Your task:
How many lines in the material contain the string "target"? Only the number is wanted.

Data for review:
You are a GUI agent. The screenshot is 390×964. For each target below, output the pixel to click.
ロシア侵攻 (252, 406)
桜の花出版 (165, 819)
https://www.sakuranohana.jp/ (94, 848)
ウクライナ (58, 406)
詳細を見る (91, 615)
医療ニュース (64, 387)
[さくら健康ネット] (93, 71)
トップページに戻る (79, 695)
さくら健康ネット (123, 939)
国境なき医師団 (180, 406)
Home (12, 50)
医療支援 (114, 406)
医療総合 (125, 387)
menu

--

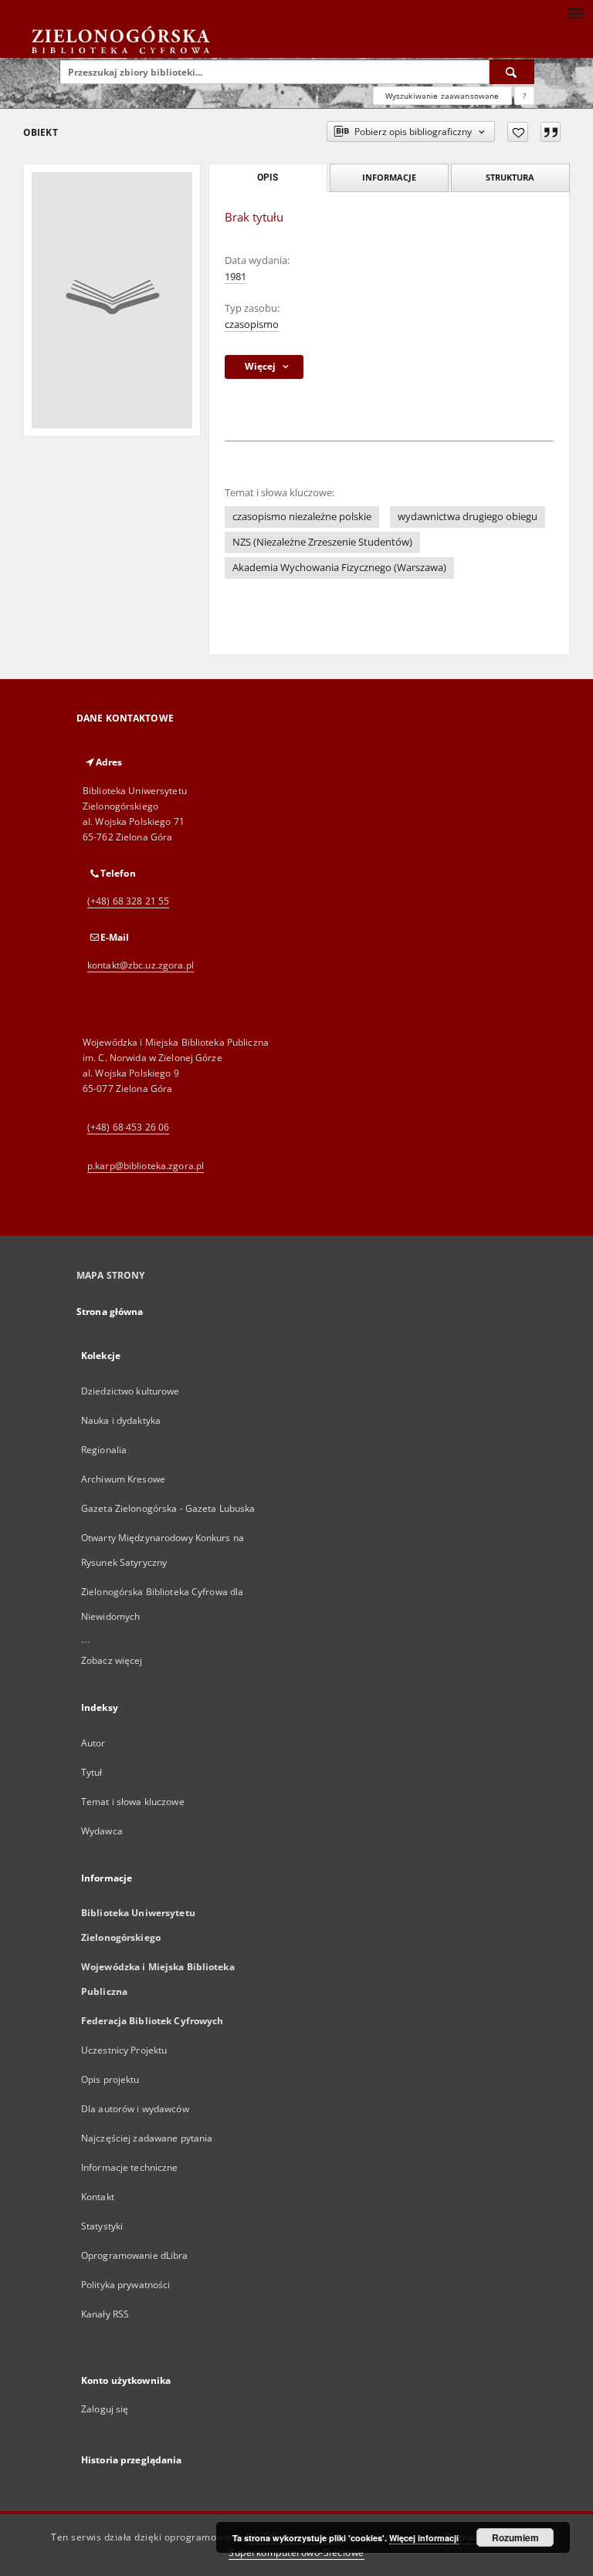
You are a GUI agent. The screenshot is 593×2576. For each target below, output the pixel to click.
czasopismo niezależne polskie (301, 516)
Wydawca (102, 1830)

Result for this exercise:
2